Pointer-network's TensorFlow implementation-1

Source: Internet
Author: User

Pointer-network is a branch of the recent seq2seq comparison fire, which is widely used in the system of reading comprehension based on deep learning.

interested can read the original paper recommended reading

https://medium.com/@devnag/pointer-networks-in-tensorflow-with-sample-code-14645063f264

??

This idea is also relatively simple is that the decoded predictions are confined to the input position . it works in a lot of places .

For example, consider a large dictionary of machine translation problems, too many words are long tail, word vector training is not sufficient, then Seq2seq translation is difficult to translate these words in addition to the proper names of what many are can Copy to decoded output.

also consider the text abstract, many times is to copy the words in the original text, especially the long-tail proper names better way is copy rather than generate

??

There are some pointer-network implementations on the network, more recommended

? https://github.com/ikostrikov/TensorFlow-Pointer-Networks

This is a good example of getting started, using a simple static rnn for better understanding, and of course dynamic faster, but from a learning perspective

It is better to implement static first.

Pointer network implementation of Dynamic RNN

Https://github.com/devsisters/pointer-network-tensorflow ?

This makes a copy of the static RNN implementation and makes a minor change, correcting some of these problems See https://github.com/chenghuige/hasky/tree/master/applications/pointer-network/static

??

The application of this applet is to enter a sequence For example, output sort results

??

Our construction data

Python dataset.py

Encoderinputs: [Array ([[[0.74840968]]), Array ([[[[]]]), Array ([[[[0.67414996]]), Array ([[[0.9014052]]), Array ([[ 0.72811645]])

Decoderinputs: [[[[0]], array ([[[[0.67414996]]), Array ([[[[0.70166106]]), Array ([[0.72811645]]), Array ([[ 0.74840968]]), Array ([[0.9014052]])

Targetlabels: [Array ([[[3]]), Array ([[[[2]]), Array ([[[[[5]]), Array ([[[4]]), Array ([[[+]]], [[[0]])

??

The eval display during the training process :

2017-06-07 22:35:52 0:28:19 eval_step:111300 eval_metrics:

[' eval_loss:0.070 ', ' correct_predict_ratio:0.844 ']

label--: [2 6 1 4 9 7 10 8 5 3 0]

Predict: [2 6 1 4 9 7 10 8 5 3 0]

label--: [1 6 2 5 8 3 9 4 10 7 0]

Predict: [1 6 2 5 3 3 9 4 10 7 0]

??

that's probably it . The first one we think is the prediction is exactly right, The second prediction is not exactly correct .

??

The main problem with the original program is that Feed_prev is set to True when the original code is problematic because INP uses decoder_input which is incorrect because

When the prediction is actually no decoder_input input, the original code forecast when decoder input forced copy/feed encoder_input

This is a problem in logic.
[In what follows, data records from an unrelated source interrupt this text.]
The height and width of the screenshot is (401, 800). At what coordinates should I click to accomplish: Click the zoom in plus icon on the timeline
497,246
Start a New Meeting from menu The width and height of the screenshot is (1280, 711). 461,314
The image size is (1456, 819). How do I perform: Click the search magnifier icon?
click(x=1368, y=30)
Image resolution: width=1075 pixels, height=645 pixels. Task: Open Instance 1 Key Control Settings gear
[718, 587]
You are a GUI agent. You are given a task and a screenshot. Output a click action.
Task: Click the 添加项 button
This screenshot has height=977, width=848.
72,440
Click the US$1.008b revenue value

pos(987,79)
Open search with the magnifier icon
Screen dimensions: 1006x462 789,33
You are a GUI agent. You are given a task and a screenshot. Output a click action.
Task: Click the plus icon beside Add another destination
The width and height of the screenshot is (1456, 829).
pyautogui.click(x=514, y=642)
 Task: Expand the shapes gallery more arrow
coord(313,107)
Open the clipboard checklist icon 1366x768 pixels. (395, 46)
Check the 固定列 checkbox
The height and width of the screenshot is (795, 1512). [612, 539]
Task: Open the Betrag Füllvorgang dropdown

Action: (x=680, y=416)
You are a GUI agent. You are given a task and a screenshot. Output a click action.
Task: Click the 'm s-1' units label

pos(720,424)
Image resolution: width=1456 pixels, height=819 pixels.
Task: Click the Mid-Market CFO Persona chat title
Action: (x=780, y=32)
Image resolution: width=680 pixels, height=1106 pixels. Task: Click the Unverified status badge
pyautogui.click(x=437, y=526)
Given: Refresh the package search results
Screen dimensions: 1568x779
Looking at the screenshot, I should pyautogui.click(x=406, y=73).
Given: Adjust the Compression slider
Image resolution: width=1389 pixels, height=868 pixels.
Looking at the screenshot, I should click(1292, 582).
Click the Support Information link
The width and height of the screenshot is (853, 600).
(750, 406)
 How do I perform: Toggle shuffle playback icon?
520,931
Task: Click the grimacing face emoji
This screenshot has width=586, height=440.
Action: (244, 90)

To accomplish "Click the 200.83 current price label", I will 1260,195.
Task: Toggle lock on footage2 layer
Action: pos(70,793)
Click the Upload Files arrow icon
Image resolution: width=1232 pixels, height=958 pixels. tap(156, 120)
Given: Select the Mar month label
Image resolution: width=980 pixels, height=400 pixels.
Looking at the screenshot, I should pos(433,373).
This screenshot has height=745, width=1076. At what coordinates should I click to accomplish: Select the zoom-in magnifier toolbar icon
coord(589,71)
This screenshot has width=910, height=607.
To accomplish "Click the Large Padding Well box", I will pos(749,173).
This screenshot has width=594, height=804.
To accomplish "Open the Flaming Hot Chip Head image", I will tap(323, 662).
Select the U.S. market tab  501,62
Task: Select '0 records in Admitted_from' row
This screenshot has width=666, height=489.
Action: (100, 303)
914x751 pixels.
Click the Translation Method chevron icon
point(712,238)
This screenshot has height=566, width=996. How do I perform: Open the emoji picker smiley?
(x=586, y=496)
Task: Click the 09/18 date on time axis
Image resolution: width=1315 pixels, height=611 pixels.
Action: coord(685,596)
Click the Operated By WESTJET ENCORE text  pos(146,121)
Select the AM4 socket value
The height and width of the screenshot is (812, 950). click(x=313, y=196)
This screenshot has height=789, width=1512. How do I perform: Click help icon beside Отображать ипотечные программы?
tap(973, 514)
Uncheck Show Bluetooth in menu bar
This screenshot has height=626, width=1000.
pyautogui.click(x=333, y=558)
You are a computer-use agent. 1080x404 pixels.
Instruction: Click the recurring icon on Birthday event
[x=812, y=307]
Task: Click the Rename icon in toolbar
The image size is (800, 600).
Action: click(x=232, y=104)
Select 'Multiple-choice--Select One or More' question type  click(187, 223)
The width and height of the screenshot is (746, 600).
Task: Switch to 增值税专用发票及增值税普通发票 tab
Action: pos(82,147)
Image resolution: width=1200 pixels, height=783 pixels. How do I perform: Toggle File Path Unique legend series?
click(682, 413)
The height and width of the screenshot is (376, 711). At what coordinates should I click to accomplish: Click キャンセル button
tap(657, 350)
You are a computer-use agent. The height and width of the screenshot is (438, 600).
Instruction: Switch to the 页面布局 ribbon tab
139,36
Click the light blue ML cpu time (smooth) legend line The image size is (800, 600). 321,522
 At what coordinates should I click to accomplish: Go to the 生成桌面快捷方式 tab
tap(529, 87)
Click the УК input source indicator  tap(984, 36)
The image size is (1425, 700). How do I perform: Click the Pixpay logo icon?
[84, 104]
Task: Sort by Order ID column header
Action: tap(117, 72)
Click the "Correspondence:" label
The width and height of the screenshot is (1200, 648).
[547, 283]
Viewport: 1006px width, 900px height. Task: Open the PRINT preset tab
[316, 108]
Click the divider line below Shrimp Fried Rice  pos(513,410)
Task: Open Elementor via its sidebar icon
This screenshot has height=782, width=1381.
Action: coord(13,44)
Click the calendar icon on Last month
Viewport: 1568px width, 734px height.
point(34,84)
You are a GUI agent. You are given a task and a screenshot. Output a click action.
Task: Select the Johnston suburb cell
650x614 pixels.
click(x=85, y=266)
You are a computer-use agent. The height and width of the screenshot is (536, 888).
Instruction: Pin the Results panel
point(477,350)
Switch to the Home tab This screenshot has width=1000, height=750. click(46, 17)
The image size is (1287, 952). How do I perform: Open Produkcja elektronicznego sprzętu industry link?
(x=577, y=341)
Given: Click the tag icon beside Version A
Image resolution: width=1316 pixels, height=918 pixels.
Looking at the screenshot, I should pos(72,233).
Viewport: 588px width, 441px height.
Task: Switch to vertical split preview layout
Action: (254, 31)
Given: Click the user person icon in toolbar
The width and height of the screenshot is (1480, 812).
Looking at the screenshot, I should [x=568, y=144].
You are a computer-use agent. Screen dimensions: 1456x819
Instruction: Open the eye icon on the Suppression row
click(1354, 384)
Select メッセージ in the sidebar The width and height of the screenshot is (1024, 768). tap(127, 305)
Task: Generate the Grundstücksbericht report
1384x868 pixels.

The experimental results also show that modifying into training also uses encoder_input to generate INP effects much better.

??

So about Feed_prev we know that at the time of the prediction it must be set to true because, when the predictions are not decoder_input our next output depends on

The output of the previous forecast.

Do we use Decoder_input sequence training (feed_prev==false) or do we use the results from our own predictions to predict the next feed_prev==true?

Refer to TensorFlow official website for instructions

In the above invocation, we set?feed_previous? to False. This means the decoder would use? decoder_inputstensors as provided. If we set? feed_previousto True, the decoder would only use the first element of? decoder_inputs . All other tensors from this list would is ignored, and instead the previous output of the decoder would be used. This is used-decoding translations in our translation model, but it can also be used during training, t omake the model more robust to their own mistakes, similar to? Bengio et al., 2015? (pdf).

??

From

??

Used here

train.sh and train-no-feed-prev.sh did a comparative experiment.

Use feed_prev==true effect slightly better when training ( red ) especially the stability variance is smaller

??

??

Pointer-network's TensorFlow implementation-1

Contact Us

The content source of this page is from Internet, which doesn't represent Alibaba Cloud's opinion; products and services mentioned on that page don't have any relationship with Alibaba Cloud. If the content of the page makes you feel confusing, please write us an email, we will handle the problem within 5 days after receiving your email.

If you find any instances of plagiarism from the community, please send an email to: info-contact@alibabacloud.com and provide relevant evidence. A staff member will contact you within 5 working days.

A Free Trial That Lets You Build Big!

Start building with 50+ products and up to 12 months usage for Elastic Compute Service

  • Sales Support

    1 on 1 presale consultation

  • After-Sales Support

    24/7 Technical Support 6 Free Tickets per Quarter Faster Response

  • Alibaba Cloud offers highly flexible support services tailored to meet your exact needs.